Stop treating the WSL like a second-class league

Stop treating the WSL like a second-class league

But there is not one single party to blame here. Clubs must look at themselves, too. Specifically, all three of the home WSL teams whose matches were called off this weekend should be asking themselves whether they could have played at their men’s team’s usual home ground, because in all three cases – Brighton, Chelsea and Tottenham – their men’s teams were not using their stadiums because their men’s sides were away from home.

If clubs want to truly show their women’s teams that they care about them as much as their male counterparts, then doing everything possible to ensure they can play their matches is the first basic fundamental.

Going forward over the next few weeks and months, one of the consequences of Sunday’s humiliation is that teams are going to face fixture congestion and busy schedules later in the season, potentially increasing the risk of injury and player burnout as well as possibly hampering Arsenal and Chelsea’s chances of Women’s Champions League success (the quarter-finals of that competition arrive in March).

Okay, 14 matches were also called off across the men’s Championship, League One and League Two because of frozen pitches over the weekend – but all of the Premier League fixtures went ahead. 

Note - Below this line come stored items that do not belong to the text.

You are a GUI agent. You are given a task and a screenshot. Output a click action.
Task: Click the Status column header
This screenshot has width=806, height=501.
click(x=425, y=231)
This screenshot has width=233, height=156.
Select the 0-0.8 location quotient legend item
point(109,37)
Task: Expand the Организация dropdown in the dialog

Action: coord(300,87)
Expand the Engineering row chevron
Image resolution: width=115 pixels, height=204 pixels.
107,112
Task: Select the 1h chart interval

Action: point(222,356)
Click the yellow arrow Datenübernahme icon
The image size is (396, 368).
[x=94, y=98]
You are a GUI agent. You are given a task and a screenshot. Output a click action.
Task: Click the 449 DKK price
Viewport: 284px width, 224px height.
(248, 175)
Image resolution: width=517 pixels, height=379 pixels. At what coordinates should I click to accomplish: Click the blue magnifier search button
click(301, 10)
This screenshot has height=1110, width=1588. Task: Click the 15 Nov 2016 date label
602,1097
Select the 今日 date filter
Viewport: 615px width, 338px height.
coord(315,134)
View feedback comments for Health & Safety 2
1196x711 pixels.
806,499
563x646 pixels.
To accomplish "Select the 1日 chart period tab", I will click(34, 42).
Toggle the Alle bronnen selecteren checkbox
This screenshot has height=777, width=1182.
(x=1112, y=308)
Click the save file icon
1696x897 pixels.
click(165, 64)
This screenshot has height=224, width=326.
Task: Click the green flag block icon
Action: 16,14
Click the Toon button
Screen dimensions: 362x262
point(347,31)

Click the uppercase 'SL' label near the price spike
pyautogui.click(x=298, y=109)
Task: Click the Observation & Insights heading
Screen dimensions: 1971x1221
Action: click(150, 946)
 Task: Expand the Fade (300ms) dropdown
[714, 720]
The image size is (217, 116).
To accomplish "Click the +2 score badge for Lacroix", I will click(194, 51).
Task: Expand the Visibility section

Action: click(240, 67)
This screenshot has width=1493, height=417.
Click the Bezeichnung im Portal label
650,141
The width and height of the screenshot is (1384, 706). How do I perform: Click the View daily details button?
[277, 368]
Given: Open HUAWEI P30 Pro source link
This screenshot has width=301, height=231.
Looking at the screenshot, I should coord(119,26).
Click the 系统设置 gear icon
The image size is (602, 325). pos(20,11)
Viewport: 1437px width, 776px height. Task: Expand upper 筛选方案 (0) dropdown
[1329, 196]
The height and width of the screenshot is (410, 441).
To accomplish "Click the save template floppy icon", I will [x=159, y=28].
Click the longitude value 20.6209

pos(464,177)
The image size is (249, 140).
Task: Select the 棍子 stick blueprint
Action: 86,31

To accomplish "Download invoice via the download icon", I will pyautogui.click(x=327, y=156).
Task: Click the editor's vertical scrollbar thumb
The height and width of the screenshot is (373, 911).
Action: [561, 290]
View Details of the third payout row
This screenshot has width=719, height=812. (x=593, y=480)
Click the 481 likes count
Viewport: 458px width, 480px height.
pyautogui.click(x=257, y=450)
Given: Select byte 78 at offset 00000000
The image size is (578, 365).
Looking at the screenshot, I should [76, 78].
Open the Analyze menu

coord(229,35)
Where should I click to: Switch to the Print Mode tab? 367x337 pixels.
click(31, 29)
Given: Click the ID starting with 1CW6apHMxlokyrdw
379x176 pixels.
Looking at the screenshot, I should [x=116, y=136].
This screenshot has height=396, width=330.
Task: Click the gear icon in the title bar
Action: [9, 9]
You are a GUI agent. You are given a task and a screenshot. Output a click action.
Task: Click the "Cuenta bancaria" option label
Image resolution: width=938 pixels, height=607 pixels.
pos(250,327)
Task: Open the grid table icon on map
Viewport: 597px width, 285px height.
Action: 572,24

But actually, this matters for a far more significant, societal reason. It matters because young girls went along to try to watch women play top-flight football in London yesterday and were told the matches couldn’t go ahead, but in the same city, on the same afternoon, top-flight men’s matches are going ahead. 

The blunt message that sends to a youngster about the supposed inferiority of women’s sport is far more costly than the expense of improving the WSL’s facilities to the billionaires who own the clubs.